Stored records
▶
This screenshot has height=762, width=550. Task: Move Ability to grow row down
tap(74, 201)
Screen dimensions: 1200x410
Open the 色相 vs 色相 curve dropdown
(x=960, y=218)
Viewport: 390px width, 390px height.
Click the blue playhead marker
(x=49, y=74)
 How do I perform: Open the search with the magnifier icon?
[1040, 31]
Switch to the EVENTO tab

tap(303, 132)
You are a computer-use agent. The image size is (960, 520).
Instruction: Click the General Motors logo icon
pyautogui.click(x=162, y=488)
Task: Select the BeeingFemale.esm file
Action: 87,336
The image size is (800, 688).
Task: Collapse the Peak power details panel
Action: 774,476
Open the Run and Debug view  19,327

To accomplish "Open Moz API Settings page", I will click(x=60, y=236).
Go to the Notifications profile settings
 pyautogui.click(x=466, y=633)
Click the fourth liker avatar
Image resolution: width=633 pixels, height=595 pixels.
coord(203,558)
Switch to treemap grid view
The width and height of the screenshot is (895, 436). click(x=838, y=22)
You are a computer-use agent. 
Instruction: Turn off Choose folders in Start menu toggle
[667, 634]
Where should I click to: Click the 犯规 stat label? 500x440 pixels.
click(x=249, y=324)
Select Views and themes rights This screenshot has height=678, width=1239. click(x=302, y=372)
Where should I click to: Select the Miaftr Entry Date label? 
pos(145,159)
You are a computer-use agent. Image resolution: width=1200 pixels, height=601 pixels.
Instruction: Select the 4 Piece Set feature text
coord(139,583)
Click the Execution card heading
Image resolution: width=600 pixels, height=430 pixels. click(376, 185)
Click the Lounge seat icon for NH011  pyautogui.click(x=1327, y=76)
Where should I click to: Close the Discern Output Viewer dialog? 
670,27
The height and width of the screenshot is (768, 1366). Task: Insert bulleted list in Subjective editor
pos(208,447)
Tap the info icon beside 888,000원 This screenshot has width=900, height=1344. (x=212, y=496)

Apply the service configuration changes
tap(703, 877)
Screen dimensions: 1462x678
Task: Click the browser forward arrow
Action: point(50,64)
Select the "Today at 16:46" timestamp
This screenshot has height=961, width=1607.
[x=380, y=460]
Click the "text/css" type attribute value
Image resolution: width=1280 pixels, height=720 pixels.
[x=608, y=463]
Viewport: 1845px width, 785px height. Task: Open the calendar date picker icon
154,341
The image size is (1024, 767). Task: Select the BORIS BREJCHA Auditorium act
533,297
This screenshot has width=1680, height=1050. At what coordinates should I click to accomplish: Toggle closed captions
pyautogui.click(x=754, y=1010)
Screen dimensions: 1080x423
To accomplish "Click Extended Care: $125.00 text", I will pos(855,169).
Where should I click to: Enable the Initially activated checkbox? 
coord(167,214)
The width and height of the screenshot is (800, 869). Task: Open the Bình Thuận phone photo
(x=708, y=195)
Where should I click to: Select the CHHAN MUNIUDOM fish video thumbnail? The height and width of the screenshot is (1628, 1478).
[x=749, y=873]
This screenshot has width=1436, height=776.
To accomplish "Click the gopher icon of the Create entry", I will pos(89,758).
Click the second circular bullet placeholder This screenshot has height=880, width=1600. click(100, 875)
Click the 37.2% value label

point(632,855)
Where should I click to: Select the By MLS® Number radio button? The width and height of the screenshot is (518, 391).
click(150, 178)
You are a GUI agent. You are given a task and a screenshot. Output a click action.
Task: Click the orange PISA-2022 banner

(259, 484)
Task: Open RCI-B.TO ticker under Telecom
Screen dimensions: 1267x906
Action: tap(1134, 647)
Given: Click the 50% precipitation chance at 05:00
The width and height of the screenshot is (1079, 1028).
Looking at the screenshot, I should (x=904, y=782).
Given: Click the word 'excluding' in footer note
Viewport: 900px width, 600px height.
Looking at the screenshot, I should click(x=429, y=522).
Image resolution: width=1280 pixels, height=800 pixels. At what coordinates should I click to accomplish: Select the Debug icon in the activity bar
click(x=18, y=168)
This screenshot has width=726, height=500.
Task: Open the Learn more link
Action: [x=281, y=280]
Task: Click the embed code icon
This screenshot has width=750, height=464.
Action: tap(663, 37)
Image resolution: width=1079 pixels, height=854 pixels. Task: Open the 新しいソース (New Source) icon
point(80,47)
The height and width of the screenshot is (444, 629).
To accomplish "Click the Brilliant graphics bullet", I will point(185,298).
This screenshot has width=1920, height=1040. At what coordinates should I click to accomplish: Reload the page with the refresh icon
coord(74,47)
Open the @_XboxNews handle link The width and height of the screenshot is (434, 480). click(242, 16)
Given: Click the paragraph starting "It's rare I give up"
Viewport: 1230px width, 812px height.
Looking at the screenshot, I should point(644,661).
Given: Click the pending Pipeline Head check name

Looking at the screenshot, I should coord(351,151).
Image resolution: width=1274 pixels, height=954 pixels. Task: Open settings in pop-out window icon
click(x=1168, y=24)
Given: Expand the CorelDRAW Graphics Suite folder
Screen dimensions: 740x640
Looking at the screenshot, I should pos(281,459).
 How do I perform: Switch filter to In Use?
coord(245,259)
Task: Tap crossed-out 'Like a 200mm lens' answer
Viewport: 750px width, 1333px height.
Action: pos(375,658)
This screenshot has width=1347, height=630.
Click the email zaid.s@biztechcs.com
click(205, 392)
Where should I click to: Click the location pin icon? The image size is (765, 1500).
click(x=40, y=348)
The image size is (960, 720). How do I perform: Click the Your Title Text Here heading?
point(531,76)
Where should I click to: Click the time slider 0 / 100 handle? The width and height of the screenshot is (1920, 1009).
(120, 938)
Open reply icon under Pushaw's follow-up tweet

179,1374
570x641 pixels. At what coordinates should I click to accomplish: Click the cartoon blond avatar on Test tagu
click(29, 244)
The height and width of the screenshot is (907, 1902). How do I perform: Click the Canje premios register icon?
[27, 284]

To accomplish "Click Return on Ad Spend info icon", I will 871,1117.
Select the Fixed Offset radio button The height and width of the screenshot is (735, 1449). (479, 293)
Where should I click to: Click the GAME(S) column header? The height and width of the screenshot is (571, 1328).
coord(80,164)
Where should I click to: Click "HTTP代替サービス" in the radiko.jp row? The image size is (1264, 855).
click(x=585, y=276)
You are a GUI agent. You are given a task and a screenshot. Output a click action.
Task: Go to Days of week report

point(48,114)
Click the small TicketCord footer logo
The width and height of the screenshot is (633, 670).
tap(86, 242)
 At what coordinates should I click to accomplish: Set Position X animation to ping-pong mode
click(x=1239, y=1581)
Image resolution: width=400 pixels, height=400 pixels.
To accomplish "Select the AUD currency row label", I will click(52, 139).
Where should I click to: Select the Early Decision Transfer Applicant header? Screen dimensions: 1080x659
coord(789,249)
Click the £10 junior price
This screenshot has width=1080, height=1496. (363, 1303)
◀
#### Directions
Copy exactly the lines above, from the one containing "Where should I click to: Select the Early" through the very last line.

#### Result
Where should I click to: Select the Early Decision Transfer Applicant header? Screen dimensions: 1080x659
coord(789,249)
Click the £10 junior price
This screenshot has width=1080, height=1496. (363, 1303)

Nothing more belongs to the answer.